I’ve watched this interview a few times and I believe that Grace is guilty of orientalism, although she means well, Grace is covered in tattoos; a stark contrast to the girls she’s interviewing.

Her eyes have been dyed purple, she has used scarification, body modification; skin grafts, had her tongue sliced in half, stretcher earrings all over her body – and while this is her choice it does mean that talking to a girl in Korea, with no tattoos, who also represents a Westernised beauty ideal, is a concept that she can’t comprehend.

I am with her to the point of disagreeing with young girls indulging in plastic surgery because they’ve been affected by unrealistic beauty ideals but around the 6:00 minute mark, the girl tells us that Korean girls tend to get plastic surgery just after they graduate from high school.
Around about the 18 y/o mark.
With a girl’s body fully formed at the age of 26, it’s a premature decision.
Skipping ahead a little, Grace then mentions that she feels uncomfortable being unclothed in the Korean bathhouse (where she’s interviewing the girl) because it feels like she is 14 again, showing her mother her first tattoo.

So, Grace was 4 whole years younger than a girl in Korea modifying her body.
Grace was no doubt responding to something societal by getting those tattoos, as we all inevitably do as we try to navigate our way through adolescence (and life), so she’s not doing something different.
She was rebelling against what was thought of as beautiful, or maybe she just had a group of friends who had tattoos.

I do wonder why it’s okay for her to have got a tattoo (without her mother’s consent, mind you) and the Korean girl is made to look like an air-headed princess for a single procedure.

I watched another of her docco’s on Brazilian beauty and how feminine ideals are being challenged more these days.
The girls she interviewed were a lot like her.
They had shaved their hair off, they were covered in tattoos and piercings and boasted a masculine appearance.
They looked a little punk and still fed an ideal.
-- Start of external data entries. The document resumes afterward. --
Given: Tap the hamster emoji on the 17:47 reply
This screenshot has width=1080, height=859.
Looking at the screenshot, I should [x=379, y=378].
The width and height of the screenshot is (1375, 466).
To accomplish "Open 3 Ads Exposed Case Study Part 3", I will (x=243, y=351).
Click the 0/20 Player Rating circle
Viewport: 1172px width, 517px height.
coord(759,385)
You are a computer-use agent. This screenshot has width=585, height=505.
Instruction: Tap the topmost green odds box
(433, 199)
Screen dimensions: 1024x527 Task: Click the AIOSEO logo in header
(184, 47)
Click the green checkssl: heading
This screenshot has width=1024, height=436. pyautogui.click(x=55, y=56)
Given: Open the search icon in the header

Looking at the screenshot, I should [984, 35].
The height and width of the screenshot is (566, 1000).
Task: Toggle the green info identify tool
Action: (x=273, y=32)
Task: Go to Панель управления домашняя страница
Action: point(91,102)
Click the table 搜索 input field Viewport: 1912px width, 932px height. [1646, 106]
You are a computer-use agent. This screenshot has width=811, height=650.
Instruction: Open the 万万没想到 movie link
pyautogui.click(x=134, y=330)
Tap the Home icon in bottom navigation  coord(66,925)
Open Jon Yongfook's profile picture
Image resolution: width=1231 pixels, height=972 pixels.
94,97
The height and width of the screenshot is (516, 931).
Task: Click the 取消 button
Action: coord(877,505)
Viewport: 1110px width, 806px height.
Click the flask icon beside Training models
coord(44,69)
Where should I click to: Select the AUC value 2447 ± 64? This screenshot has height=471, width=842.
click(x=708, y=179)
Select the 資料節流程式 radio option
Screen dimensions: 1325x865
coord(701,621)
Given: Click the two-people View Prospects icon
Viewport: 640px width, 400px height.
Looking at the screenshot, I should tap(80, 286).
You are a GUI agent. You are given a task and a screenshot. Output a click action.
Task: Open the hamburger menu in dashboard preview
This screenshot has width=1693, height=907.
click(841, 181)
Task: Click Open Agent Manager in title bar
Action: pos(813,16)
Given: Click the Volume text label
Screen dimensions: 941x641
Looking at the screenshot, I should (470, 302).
It just wasn’t typically westernised.

The bias wasn’t verbalised but it was definitely palpable.


 

 

 

 

I thought that these were interesting examples of an interviewee meaning well by exploring important issues but unknowingly judging a lifestyle just because it varied from theirs, or maybe it wasn’t what she expected.

I feel it’s also important to note that I find it incredible that women are fighting against what is seen as typically beautiful but I also think that beauty is personal, regardless of who you have been influenced by.
We are all influenced by something or someone, and so on and so forth.
It is the medical industries and their lax standards that allow for these premature surgeries on people whose bodies are not fully formed.
It is their lust for money that overrules morality.

Media that is released and disseminated within the populous, infects the minds of the youth who aren’t taught to think for themselves.
Instead, we’re told to look up and idolise those on billboard charts and advertising campaigns.
Reminds me of The perverts Guide to Ideology

We have to search for alternate media and information to furnish our minds with enough ammunition to be able to counter any and all bias’ we encounter.
It’s exhausting but it’s never dull.

I can’t wait ’til all this fighting pays off and my worth is no longer judged by my looks, rather my intelligence and sense of self.

Wanted to see where this thought led me – sorry if I rambled.